── RECORDS SUPPLIED ──

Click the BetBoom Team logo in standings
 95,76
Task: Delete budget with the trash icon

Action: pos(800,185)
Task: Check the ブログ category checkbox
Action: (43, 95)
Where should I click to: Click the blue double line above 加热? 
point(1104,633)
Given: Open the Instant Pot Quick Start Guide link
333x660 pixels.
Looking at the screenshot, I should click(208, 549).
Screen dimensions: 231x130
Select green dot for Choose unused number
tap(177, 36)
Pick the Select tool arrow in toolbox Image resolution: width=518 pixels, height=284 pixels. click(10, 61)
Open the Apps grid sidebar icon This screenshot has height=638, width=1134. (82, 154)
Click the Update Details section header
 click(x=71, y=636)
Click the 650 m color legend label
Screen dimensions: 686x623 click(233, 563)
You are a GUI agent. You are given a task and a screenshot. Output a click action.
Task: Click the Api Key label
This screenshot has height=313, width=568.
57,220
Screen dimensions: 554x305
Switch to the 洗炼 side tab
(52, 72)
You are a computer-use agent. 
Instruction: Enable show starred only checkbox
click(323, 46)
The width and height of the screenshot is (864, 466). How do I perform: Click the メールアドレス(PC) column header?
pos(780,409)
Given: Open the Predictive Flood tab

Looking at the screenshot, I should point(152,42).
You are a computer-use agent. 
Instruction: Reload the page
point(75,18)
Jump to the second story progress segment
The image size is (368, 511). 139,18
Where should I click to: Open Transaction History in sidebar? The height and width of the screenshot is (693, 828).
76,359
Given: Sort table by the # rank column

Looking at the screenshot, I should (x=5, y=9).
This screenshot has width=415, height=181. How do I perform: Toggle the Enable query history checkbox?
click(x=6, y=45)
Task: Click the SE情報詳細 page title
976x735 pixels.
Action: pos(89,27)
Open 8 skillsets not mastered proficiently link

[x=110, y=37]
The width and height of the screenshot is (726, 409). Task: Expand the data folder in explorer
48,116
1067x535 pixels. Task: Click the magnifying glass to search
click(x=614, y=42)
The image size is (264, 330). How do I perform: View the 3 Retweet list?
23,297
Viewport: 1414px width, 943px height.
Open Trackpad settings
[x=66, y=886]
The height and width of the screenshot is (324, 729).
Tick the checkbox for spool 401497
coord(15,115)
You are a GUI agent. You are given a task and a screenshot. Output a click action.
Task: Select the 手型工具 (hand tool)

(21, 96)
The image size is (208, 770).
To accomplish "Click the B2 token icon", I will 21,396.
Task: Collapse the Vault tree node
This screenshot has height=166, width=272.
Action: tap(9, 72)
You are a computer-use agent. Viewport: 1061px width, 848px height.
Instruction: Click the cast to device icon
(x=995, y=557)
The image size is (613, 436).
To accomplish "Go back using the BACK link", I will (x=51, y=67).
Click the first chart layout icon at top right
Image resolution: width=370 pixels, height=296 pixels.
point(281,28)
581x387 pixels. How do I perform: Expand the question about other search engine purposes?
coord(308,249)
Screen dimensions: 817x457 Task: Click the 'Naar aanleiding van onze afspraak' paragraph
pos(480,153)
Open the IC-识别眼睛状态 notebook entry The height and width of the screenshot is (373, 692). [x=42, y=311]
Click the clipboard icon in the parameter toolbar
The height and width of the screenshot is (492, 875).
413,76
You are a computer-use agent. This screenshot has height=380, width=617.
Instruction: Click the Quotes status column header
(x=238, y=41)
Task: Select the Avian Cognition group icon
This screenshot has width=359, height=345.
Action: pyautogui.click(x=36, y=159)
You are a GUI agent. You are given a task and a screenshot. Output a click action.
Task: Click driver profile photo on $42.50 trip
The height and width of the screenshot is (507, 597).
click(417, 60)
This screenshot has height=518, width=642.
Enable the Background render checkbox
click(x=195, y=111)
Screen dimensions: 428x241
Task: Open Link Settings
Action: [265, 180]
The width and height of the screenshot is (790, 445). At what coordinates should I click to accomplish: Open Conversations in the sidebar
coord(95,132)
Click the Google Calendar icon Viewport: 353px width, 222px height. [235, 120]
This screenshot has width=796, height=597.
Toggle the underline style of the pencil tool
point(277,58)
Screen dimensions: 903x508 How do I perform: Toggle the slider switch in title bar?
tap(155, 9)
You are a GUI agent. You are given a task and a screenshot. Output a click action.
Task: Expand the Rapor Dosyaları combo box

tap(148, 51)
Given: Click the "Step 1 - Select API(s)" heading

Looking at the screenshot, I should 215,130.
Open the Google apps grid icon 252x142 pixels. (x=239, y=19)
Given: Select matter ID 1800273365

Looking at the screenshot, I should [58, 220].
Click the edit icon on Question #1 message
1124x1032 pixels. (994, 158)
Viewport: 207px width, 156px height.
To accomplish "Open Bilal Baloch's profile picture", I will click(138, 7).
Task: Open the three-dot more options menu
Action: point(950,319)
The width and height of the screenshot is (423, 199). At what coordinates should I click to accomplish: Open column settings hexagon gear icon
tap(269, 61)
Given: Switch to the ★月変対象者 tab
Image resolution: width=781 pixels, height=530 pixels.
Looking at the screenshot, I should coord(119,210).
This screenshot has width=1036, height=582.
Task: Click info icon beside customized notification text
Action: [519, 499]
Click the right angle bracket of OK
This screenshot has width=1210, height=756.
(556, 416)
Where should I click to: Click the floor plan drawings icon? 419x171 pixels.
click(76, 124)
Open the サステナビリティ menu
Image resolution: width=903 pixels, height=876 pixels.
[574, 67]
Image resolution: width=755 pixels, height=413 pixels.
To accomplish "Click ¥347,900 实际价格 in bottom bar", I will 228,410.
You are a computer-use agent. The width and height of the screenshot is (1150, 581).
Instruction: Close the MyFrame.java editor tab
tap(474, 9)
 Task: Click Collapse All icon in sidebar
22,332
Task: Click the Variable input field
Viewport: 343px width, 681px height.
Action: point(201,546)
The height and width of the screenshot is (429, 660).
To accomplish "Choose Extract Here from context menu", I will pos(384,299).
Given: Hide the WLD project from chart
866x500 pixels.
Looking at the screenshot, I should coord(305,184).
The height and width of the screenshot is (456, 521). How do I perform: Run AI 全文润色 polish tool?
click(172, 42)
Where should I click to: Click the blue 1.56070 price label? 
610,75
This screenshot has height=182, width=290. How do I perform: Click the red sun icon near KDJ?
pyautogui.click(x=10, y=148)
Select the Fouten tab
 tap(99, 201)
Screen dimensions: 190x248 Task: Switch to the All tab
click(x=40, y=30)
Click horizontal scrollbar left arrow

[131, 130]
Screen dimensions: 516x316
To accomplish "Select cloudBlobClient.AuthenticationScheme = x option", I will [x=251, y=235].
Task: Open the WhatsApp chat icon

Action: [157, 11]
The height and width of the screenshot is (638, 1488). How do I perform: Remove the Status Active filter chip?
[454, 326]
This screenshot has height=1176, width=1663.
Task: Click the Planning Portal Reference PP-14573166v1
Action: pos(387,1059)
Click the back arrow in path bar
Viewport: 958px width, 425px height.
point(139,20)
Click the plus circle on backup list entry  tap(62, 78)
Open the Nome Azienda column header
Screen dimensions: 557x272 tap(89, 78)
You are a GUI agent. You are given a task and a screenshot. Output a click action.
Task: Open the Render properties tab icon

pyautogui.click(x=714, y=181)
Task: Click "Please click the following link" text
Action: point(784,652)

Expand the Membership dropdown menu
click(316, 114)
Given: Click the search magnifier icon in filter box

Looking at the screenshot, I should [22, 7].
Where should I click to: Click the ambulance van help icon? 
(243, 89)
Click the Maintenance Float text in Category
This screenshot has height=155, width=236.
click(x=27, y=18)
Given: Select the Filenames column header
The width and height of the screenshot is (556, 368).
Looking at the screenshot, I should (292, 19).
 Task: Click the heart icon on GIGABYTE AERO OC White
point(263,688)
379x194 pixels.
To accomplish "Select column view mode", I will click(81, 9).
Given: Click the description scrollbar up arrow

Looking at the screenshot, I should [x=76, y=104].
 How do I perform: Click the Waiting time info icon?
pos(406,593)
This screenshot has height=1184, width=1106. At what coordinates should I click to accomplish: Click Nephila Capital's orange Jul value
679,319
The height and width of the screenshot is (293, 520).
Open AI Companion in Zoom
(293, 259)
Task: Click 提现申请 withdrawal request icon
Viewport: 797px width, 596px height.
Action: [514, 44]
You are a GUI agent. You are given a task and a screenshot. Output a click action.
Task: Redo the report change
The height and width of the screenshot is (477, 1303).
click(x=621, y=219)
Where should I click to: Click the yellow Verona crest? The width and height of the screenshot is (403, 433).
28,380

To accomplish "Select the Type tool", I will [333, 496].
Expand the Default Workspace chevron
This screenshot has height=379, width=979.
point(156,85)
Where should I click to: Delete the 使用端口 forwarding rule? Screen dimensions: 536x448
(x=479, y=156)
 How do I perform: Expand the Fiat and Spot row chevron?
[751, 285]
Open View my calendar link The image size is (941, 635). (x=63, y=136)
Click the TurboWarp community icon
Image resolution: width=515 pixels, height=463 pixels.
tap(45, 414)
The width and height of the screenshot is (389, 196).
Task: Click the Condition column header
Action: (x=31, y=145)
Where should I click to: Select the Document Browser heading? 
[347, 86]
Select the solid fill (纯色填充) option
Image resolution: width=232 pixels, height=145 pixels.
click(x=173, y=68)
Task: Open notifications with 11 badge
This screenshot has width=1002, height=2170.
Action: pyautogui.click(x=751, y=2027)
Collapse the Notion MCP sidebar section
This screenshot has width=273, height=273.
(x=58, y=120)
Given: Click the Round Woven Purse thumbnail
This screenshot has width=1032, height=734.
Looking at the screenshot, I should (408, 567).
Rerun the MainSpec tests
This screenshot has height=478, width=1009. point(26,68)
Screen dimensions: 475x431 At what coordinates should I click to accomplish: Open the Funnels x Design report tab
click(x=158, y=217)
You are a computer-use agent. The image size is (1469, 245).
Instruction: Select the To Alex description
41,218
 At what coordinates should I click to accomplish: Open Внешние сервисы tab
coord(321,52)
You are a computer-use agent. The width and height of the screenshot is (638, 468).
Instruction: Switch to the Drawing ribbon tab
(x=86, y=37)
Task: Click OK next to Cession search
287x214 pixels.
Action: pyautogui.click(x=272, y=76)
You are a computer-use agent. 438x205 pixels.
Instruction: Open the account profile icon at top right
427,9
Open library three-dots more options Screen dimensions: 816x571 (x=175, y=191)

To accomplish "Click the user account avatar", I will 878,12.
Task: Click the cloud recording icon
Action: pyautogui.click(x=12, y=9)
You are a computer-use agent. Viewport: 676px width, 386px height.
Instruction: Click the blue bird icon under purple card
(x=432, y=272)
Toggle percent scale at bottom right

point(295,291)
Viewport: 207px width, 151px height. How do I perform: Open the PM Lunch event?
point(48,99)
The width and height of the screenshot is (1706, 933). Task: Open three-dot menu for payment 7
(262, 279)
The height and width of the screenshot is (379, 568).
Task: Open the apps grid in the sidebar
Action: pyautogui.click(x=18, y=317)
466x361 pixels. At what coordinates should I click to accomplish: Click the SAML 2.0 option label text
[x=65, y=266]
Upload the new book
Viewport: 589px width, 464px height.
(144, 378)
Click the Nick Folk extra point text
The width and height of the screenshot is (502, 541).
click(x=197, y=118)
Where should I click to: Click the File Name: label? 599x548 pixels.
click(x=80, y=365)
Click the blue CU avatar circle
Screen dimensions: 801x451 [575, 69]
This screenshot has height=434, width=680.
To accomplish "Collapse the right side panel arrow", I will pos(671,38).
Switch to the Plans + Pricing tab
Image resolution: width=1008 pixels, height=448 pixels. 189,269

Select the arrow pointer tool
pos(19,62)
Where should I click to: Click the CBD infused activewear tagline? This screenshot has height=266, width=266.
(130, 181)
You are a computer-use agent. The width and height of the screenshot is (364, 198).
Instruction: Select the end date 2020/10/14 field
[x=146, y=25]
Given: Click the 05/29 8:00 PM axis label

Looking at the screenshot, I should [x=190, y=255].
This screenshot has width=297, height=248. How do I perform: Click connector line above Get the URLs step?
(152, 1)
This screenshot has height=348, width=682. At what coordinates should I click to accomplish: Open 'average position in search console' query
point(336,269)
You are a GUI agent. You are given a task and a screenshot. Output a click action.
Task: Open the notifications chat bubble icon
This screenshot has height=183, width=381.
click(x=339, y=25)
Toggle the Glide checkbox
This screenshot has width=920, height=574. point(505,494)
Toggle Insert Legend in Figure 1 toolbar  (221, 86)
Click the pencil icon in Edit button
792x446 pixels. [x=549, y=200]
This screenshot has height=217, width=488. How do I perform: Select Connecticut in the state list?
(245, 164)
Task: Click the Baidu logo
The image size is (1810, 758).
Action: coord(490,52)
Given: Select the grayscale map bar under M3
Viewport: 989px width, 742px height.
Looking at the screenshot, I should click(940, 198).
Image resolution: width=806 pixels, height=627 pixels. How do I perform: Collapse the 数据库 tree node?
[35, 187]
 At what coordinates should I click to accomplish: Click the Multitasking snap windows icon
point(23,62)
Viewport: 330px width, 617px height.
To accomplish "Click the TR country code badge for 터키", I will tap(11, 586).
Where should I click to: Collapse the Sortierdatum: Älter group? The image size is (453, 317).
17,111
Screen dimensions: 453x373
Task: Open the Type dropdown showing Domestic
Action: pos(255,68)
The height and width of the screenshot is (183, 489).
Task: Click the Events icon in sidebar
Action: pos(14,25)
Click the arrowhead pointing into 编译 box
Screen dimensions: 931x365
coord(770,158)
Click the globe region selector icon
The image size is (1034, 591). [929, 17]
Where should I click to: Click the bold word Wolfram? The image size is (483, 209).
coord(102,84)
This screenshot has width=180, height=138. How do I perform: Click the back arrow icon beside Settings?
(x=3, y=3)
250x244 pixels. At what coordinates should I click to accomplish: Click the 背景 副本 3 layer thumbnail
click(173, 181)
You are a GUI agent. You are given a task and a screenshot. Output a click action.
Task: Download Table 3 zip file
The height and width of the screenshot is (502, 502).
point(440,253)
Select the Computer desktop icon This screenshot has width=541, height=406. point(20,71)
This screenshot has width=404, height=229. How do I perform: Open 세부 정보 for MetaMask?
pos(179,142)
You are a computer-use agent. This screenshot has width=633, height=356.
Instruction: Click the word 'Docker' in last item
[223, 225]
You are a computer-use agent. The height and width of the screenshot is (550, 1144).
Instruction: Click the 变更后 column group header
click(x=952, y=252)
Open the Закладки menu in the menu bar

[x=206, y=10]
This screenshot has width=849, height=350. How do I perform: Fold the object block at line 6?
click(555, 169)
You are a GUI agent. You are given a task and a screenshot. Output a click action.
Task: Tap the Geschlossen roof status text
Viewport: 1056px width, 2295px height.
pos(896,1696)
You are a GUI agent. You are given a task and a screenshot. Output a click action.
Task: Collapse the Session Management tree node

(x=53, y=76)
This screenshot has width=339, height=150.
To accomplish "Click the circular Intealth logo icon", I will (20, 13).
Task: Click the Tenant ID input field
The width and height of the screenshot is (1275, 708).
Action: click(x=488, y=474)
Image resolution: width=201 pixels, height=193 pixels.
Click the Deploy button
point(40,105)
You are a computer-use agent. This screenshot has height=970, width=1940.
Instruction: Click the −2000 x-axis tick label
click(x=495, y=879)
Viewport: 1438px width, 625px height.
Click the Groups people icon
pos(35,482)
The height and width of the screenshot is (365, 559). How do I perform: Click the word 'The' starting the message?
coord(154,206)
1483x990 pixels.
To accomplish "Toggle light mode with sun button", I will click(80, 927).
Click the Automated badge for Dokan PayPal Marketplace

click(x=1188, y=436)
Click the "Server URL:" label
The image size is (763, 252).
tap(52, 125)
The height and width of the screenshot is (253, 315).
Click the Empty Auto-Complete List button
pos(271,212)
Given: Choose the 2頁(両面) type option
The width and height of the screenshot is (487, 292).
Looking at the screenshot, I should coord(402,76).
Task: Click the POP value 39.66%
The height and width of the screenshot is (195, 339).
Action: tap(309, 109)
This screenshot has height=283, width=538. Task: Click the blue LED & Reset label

───

YOUR INSTRUCTIONS: What is the number of lines above that contain "toolbar"? Answer with that number only.

COMPLETED EXERCISE: 2